## SOURCE DATA

◇ ◇ ◇ ◇

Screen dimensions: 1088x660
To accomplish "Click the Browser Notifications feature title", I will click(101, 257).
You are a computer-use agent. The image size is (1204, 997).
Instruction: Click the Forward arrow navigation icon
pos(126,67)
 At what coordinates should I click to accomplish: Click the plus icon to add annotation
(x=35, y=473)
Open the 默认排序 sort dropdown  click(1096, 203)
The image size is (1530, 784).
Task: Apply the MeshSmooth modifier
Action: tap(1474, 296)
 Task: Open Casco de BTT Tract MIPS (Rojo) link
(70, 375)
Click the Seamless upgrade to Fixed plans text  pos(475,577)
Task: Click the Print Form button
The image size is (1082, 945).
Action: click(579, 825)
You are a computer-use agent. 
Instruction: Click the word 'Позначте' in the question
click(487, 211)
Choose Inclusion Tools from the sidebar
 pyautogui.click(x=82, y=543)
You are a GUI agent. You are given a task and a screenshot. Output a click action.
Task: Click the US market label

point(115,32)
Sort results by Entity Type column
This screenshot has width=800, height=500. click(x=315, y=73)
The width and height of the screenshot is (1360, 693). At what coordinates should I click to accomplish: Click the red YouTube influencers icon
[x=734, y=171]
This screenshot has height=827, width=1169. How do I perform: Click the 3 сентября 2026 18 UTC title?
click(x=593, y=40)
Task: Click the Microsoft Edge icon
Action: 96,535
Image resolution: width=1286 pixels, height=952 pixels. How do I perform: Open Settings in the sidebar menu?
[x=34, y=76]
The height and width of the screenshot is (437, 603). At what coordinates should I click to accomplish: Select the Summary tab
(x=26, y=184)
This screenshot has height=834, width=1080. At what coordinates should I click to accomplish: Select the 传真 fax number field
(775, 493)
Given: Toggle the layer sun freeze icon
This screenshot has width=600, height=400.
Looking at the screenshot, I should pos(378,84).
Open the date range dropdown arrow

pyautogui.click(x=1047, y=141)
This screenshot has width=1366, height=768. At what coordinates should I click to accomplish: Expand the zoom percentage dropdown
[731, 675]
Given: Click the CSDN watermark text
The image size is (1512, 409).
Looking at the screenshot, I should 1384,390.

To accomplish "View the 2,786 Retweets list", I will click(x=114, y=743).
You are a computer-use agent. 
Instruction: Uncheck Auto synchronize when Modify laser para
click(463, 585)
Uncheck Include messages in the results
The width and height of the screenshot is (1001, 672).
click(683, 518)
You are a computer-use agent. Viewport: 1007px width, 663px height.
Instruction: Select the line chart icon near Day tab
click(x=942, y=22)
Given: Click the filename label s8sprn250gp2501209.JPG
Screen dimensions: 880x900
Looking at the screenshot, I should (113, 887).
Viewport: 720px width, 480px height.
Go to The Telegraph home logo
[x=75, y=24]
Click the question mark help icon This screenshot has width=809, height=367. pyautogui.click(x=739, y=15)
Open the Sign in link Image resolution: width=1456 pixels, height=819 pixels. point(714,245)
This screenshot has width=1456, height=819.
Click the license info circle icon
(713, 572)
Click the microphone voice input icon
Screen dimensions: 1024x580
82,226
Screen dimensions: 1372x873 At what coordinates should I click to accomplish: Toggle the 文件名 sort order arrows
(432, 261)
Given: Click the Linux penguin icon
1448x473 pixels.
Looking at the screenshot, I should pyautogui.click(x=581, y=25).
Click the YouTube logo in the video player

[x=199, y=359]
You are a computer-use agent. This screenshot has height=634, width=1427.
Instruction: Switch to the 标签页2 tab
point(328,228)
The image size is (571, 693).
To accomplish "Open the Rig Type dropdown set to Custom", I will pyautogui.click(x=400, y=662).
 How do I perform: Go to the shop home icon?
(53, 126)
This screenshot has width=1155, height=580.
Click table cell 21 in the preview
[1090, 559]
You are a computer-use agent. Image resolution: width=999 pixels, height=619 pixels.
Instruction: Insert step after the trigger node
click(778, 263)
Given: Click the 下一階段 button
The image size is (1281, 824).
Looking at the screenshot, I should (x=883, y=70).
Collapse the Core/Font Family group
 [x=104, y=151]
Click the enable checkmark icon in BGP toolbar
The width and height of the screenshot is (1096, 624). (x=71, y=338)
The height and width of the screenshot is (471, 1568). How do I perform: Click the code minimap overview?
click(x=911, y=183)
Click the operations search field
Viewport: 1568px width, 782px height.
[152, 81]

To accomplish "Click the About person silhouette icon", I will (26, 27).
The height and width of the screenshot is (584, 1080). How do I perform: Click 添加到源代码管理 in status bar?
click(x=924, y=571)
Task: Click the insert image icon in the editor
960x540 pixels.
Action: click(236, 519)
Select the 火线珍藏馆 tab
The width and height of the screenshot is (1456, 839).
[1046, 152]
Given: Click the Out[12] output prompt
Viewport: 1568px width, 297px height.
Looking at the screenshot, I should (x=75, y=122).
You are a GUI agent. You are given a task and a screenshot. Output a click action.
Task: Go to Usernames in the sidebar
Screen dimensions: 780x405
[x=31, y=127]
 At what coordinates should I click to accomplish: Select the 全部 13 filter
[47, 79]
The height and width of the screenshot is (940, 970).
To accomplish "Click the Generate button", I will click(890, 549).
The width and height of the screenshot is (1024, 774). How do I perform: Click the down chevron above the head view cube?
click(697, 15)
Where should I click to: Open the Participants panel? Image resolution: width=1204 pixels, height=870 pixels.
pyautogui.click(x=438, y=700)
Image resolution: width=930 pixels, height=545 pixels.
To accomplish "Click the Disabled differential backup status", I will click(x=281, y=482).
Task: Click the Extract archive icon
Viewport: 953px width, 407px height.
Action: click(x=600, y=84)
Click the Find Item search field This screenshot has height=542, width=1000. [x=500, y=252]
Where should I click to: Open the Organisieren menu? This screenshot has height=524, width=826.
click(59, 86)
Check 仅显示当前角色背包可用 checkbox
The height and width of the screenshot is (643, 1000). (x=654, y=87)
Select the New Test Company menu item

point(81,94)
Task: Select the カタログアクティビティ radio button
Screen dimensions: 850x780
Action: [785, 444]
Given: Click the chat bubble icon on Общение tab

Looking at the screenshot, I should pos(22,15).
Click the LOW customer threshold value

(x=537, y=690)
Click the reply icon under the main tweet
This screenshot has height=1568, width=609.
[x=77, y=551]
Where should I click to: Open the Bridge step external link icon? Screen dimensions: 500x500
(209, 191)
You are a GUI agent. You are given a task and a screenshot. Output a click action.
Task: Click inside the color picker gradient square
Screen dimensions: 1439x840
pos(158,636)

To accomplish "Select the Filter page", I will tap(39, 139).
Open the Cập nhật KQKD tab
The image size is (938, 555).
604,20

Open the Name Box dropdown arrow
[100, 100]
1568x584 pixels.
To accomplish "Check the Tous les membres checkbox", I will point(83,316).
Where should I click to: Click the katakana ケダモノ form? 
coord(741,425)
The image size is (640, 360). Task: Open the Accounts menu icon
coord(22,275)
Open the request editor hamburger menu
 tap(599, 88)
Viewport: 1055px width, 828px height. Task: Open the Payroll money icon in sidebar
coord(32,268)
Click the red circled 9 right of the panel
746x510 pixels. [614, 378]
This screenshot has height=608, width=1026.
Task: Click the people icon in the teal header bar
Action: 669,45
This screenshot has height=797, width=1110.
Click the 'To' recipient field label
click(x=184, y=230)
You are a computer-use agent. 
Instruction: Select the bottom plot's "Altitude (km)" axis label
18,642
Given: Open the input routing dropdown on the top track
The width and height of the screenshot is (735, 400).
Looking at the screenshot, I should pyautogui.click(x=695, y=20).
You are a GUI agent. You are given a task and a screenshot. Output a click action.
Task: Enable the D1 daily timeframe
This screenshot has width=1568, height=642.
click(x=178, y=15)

◇ ◇ ◇ ◇

## EXERCISE PROMPT
Your task is to retype the entries verbatim, starting with the line that holds "You are a computer-use agent. Image" and stopping after the line that holds "Image resolution: width=930".

## RESULT OF THE EXERCISE
You are a computer-use agent. Image resolution: width=999 pixels, height=619 pixels.
Instruction: Insert step after the trigger node
click(778, 263)
Given: Click the 下一階段 button
The image size is (1281, 824).
Looking at the screenshot, I should (x=883, y=70).
Collapse the Core/Font Family group
 [x=104, y=151]
Click the enable checkmark icon in BGP toolbar
The width and height of the screenshot is (1096, 624). (x=71, y=338)
The height and width of the screenshot is (471, 1568). How do I perform: Click the code minimap overview?
click(x=911, y=183)
Click the operations search field
Viewport: 1568px width, 782px height.
[152, 81]

To accomplish "Click the About person silhouette icon", I will (26, 27).
The height and width of the screenshot is (584, 1080). How do I perform: Click 添加到源代码管理 in status bar?
click(x=924, y=571)
Task: Click the insert image icon in the editor
960x540 pixels.
Action: click(236, 519)
Select the 火线珍藏馆 tab
The width and height of the screenshot is (1456, 839).
[1046, 152]
Given: Click the Out[12] output prompt
Viewport: 1568px width, 297px height.
Looking at the screenshot, I should (x=75, y=122).
You are a GUI agent. You are given a task and a screenshot. Output a click action.
Task: Go to Usernames in the sidebar
Screen dimensions: 780x405
[x=31, y=127]
 At what coordinates should I click to accomplish: Select the 全部 13 filter
[47, 79]
The height and width of the screenshot is (940, 970).
To accomplish "Click the Generate button", I will click(890, 549).
The width and height of the screenshot is (1024, 774). How do I perform: Click the down chevron above the head view cube?
click(697, 15)
Where should I click to: Open the Participants panel? Image resolution: width=1204 pixels, height=870 pixels.
pyautogui.click(x=438, y=700)
Image resolution: width=930 pixels, height=545 pixels.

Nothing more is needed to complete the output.